Thursday, September 20, 2012

The Oak Tree of Failure From Small Acorns Grows

Last night James and I had another matchup of his High Elves against the Ogres. james had made substantial changes to his list after Guardcon whereas I had replaced what I regard as a redundant Crown of Command with the Earthing Rod.

I could regale you all with stories of tactical brilliance but in essence the pivotal points in the game all resulted from errors. The errors were on both sides so I hope that James won't mind me going through them.

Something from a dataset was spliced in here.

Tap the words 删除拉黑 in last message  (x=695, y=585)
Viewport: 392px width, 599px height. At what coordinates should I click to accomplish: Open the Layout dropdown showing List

We were playing Blood & Glory and the first of these errors came at deployment. James put his Eagles on the 15" line when in retrospect there was no need to do this. When I got the first turn I was able to declare two 18" charges on his eagles with a combination of three units. As all of these had an 8" move and average 9" charge die roll, James had to make the tough decision whether to flee or hold. He held - and two of the three rolls gave me 10" on the dice. The unit of 2 Mournfang made short work of one eagle while one Sabretusk held the other up for three rounds before winning. What this did was give me a clear advance for my units with no redirectors in the way.

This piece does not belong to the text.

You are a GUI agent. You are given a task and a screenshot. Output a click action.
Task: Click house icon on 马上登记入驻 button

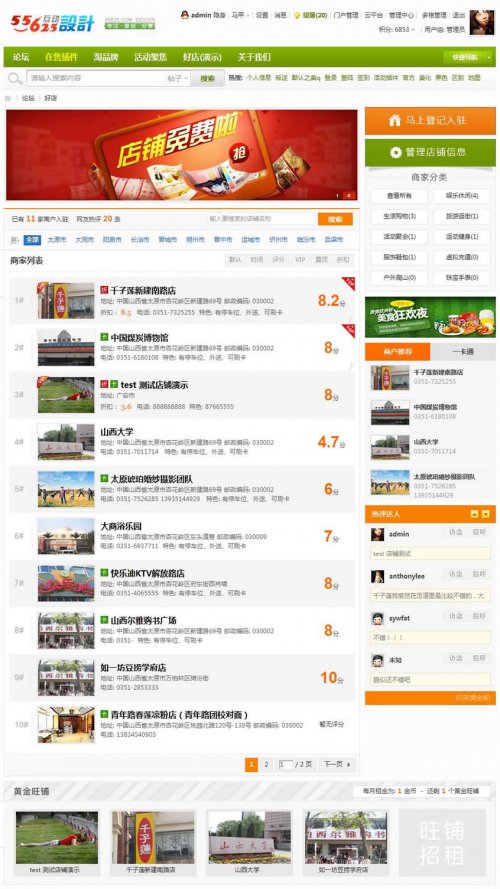pyautogui.click(x=395, y=120)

The key thing is that James didn't need to deploy at the 15" line. If he had deployed at 12" in then I could charge and it wouldn't have inhibited his ability to annoy the shit out of me with his eagles.

The second mistake was my target selection. James had two bolt throwers and these were a key threat to my Mournfang. Instead of shooting one of theses with my Ironblaster first turn, I tried to snipe his Lord. Yes, I killed two reavers (due to a successful LOS) but even then he still had enough in the unit for a future LOS. Turn Two I switched to shooting the Boltthrowers.

The third "facepalm" was again one of mine. I worked out what spells I was going to stop in James' magic phase and then realised that I had incorrectly imagined the effect of one of them. Shield of Saphery provides a 5+ Ward against shooting and in combat. For some reason I thought it was only a shooting ward. I'll put it down to the fact that High Elves always run Shadow, so James using High Magic was a dirty lowdown trick. The real message is "read the card in front of you, don't just assume". The only thing that saved me was the final mistake from James.

In charging his White Lions into my Ironguts he moved the unit outside the 12" bubble for General and BSB. This meant that while he remained Stubborn he lost the re-roll and General's Ld for two rounds of combat and subsequently failed his Fear tests. He rolled up the first time but in round two his Lions were exposed for the girly-men they are. To compound matters in the second round of combat I produced a moment of wargaming genius, hitting with 15 out of 15 attacks from my Ironguts and wounding 15 out of 15 times! Sometimes I'm just on top of my game. Being ordinary James saved the expected average six out of fifteen.

The point of the post - no, it's not to show how jammy the new Ogre dice are - is to demonstrate that the small things in the game can have big consequences. The easiest way to cut these errors out is to play lots of games (and not have a failing memory).

1 comment:

  1. Good highlights, I think I do my head in sometimes trying to remember all the things going on.